Hands gripped him, hauled him up.
‘Into the saddle, Your Grace,’ said an urgent voice and Bruce felt himself hefted up, found a reflex that cocked a leg and dropped him into the cantled security of a fresh horse. He looked dazedly down through the blood, saw the black figure of Simon Frazier grinning back at him.
‘Seton – tak’ the King to safety. He is sore hurt.’
Sore hurt. Bruce did not want to know how sore his hurt was; he could feel it like a great numbing on the side of his face and was sure he had lost it, eye, cheek and all.
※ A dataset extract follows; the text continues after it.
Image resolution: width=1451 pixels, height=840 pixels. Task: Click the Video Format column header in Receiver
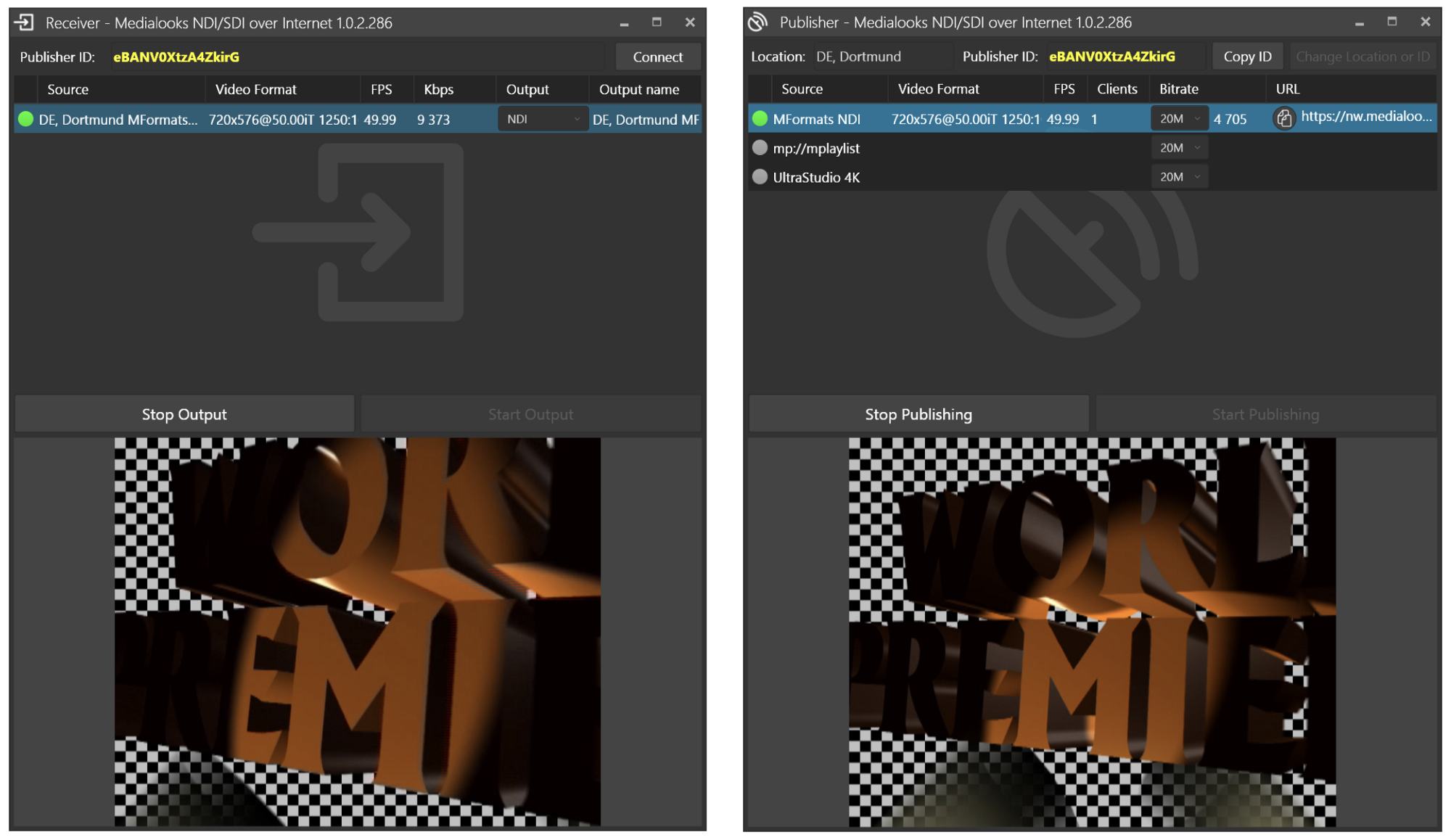tap(255, 88)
Lost. All was lost on this Malachy-cursed day …
Methven
Late evening, the same day
The priests droned like flies in the growing dim and de Valence thought of the abbot, somewhere back in Perth, carefully out of the way of matters, so he could not see what sins were being done here under the dragon banner.
There were a lot of sins, de Valence knew, as many as there were flies, and the flattened fields of rye and barley around Methven were as good as a pewter plate smeared with meat juice to them. Flies and shadows flitted in the dark, both of them stripping the corpses.
De Valence sat on his warhorse, surrounded by grim-iron men and sweating in the heavy drape of his heraldry, wishing the last dregs of this mummery were done with and he could climb off the beast and out of the war gear.
It was as well he had won here, he thought, otherwise he would have to face the wrath of Longshanks for failing to capture Bruce – or anyone else who mattered – and losing Badenoch’s murderer en route to Berwick.
The bitter sauce of it all was having to sit here and smilingly acknowledge and reward all the galloping fools who came up clutching a pennon, or hauling in some luckless lordling of no account until it became dark enough to admit that the battle was over.